I actually did a quick typing test, grabbing a nearby novel and selecting a chapter at random to transcribe on both computers. The novel was Triplanetary by E. E. "Doc" Smith. It's the first in the classic Lensman books, and it's a pip. If you're into sci-fi (or speculative fiction, or sf, or whatever the hell the more hip nerds are calling it these days) you really should read the entire Lensman series as it's arguably the greatest space opera ever told. All six books in the series are must-reads for fans of, um...scientificition.
Where was I? Oh, right: the typing test.
I transcribed the passage notably faster on the Apple II than on my PowerBook. I was just typing text: no formatting menus to select nor any strange muscle-memory key combination chords to play. I typed two chapters. Each computer got it's chance to go second in case familiarity with the text sped things up. In both cases, I was measurably faster on the Apple IIe's keyboard. By "measurably" I mean "I quickly glanced at a distant clock before and after typing." This was all very scientific.
So I have very scientifically proven that I type faster on one Apple computer that was 172 times cheaper and supposedly runs 1,250 times slower than another Apple computer. That must be what Apple means by "the megahertz myth."
Now, I'm not about to return to a world devoid of multiple gigabyte hard drives, sub-5-pound notebooks, bright color screens, wireless high speed internet access, and all the porn--I mean music--I mean news I can download. I'm nostalgic, not stupid. But I am going to investigate my mechanical switch keyboard options, with an eye out for ones which shunt that useless caps lock key to a remote corner where it belongs.
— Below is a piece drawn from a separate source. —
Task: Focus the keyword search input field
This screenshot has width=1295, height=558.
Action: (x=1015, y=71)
And the CLACK! Oh, I like the CLACK. The CLACK is very satisfying. There's nothing that says "Hey look at you! You're getting stuff done!" like that CLACK. My PowerBook's spongy keyboard doesn't say anything so encouraging. Thump thump thump, it mumbles, which I take to mean "one must assume you are going to edit this article later, musn't one?" The snobbish little dear. My Apple IIe is much more encouraging. "Go, Carrington, go!" it says with its CLACKs. "I'm with you all the way. You're doing great. Keep it up. Thanks for not letting me end up in the garbage."
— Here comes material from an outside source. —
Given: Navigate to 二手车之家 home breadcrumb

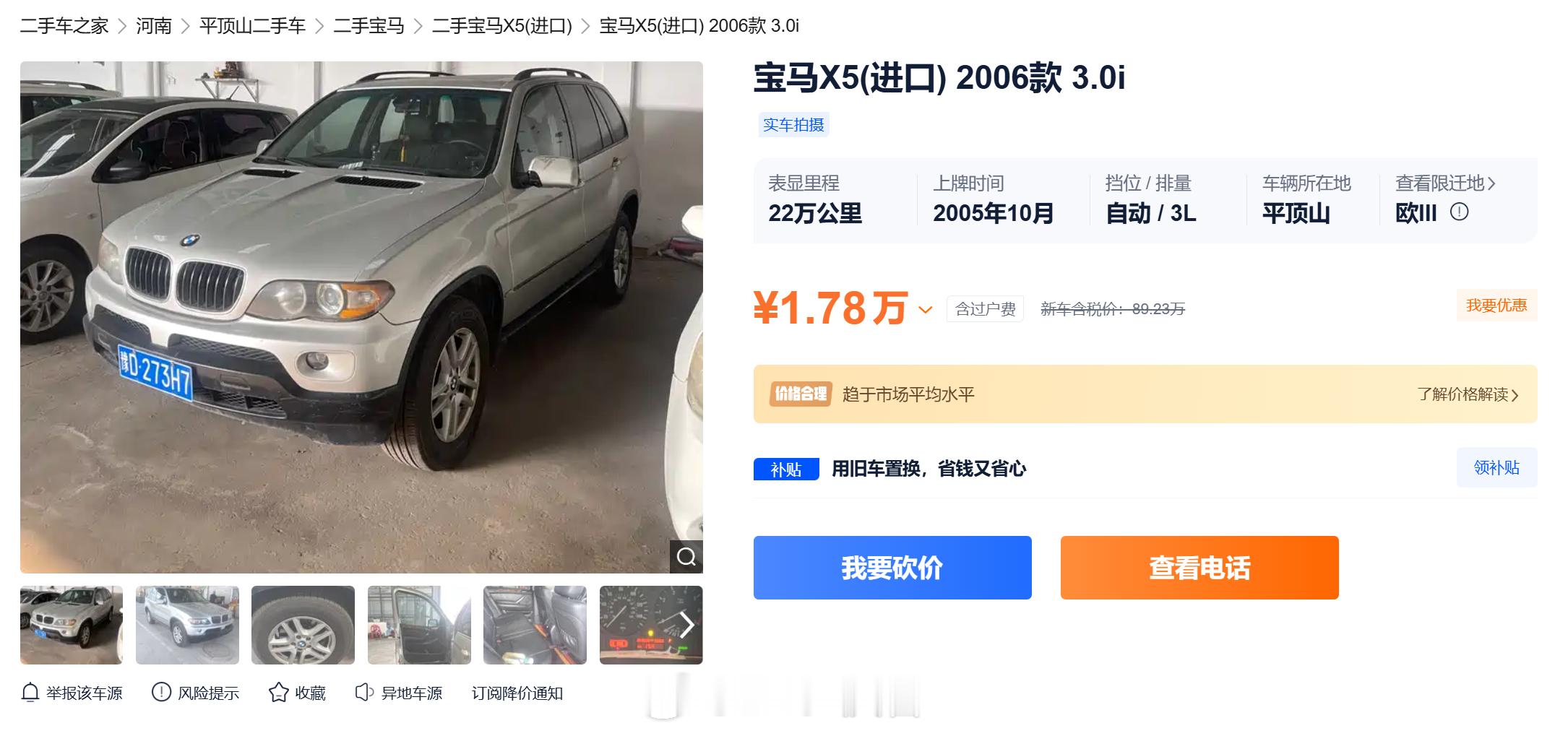Looking at the screenshot, I should pos(64,26).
My PowerBook clearly doesn't have enough fear of my passing fancies. Perhaps I should bring up a chart showing the rapidity of computer obsolescence and maybe set my desktop image to a photo of a computer landfill to see if I can get its attention.
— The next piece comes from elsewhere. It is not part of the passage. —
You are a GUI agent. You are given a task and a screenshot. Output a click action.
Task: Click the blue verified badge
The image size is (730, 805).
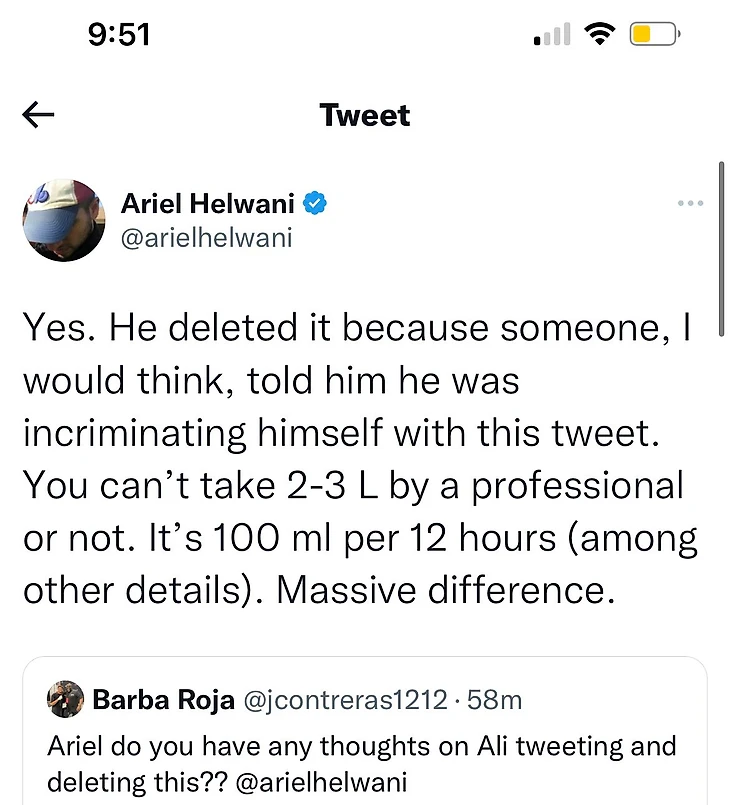pos(315,204)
Ah, is that a little clack I hear?
Carrington Vanston is a humorist and atheist. Or vice versa. He wrote and directed the long forthcoming feature film Duck Duck Goose. He has written two tiny plays which had two tiny productions: The Sound Of Two Hands Typing and Stark Raving Happy. He speaks three languages fluently, but two of them are English with a silly accent. The third is English with a slightly less silly accent. He can pronounce his full name backwards, he has a favorite mathematical equation, and he wants that $2 you owe him. Carrington should be stored in a cool, dry place, and may explode if heated.